# [Task]
After locating the line containing "Click the loss badge in Pereira's recent form", transcribe that line and all following lines exactly, stopping only at the end of the records.

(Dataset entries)
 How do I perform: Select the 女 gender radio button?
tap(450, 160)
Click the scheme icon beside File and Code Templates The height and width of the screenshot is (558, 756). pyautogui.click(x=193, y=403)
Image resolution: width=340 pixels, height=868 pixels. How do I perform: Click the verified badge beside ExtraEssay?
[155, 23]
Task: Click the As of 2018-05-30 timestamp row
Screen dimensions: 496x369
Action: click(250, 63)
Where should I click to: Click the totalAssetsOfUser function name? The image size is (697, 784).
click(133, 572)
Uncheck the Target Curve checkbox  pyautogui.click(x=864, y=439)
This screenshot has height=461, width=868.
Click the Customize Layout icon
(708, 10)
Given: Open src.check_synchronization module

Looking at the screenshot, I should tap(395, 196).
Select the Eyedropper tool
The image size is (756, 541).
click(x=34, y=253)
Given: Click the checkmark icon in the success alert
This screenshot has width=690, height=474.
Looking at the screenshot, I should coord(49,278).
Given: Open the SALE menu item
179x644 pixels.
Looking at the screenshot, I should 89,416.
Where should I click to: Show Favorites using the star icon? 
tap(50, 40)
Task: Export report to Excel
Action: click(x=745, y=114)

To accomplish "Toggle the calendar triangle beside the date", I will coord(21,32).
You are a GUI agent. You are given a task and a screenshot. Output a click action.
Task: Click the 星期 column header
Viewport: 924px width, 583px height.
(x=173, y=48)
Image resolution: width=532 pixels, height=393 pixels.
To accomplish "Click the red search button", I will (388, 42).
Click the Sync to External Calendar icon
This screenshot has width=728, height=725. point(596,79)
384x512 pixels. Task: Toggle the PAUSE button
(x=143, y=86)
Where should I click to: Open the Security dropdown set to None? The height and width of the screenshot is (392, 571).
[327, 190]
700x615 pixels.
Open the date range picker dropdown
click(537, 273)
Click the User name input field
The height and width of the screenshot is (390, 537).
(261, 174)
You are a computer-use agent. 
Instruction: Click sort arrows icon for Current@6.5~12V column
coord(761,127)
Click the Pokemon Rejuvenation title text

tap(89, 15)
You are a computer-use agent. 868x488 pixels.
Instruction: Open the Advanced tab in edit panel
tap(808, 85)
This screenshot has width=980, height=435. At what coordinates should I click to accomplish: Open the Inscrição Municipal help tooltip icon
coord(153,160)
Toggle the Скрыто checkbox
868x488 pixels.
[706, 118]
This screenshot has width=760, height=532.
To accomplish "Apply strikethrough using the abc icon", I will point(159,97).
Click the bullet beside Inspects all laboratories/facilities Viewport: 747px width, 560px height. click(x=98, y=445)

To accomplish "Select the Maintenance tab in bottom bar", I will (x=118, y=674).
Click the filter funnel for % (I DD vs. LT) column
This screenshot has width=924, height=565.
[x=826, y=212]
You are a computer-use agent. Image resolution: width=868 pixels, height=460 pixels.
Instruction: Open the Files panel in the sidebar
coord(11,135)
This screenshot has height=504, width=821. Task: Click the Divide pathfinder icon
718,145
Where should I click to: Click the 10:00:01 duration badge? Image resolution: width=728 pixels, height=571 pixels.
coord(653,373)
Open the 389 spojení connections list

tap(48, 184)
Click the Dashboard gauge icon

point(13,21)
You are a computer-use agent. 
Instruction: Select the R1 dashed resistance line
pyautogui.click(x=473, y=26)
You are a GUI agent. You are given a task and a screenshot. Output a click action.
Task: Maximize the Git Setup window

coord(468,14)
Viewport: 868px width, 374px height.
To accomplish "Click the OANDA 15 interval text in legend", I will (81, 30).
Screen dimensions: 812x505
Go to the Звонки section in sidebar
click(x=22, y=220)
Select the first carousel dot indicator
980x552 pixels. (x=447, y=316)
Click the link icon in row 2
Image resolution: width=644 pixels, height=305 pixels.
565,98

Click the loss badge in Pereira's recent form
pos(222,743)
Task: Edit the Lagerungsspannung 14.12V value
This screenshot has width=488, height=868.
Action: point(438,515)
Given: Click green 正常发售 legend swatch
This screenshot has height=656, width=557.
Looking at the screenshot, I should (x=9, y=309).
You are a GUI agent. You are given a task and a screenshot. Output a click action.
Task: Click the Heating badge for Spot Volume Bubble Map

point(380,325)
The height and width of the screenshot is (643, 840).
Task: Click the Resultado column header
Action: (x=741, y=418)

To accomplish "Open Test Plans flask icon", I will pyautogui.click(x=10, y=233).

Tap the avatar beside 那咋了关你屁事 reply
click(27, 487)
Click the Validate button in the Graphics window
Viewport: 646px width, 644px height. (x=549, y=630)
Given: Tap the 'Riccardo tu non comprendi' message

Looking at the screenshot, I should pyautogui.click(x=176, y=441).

# [Response]
Click the loss badge in Pereira's recent form
pos(222,743)
Task: Edit the Lagerungsspannung 14.12V value
This screenshot has width=488, height=868.
Action: point(438,515)
Given: Click green 正常发售 legend swatch
This screenshot has height=656, width=557.
Looking at the screenshot, I should (x=9, y=309).
You are a GUI agent. You are given a task and a screenshot. Output a click action.
Task: Click the Heating badge for Spot Volume Bubble Map

point(380,325)
The height and width of the screenshot is (643, 840).
Task: Click the Resultado column header
Action: (x=741, y=418)

To accomplish "Open Test Plans flask icon", I will pyautogui.click(x=10, y=233).

Tap the avatar beside 那咋了关你屁事 reply
click(27, 487)
Click the Validate button in the Graphics window
Viewport: 646px width, 644px height. (x=549, y=630)
Given: Tap the 'Riccardo tu non comprendi' message

Looking at the screenshot, I should pyautogui.click(x=176, y=441).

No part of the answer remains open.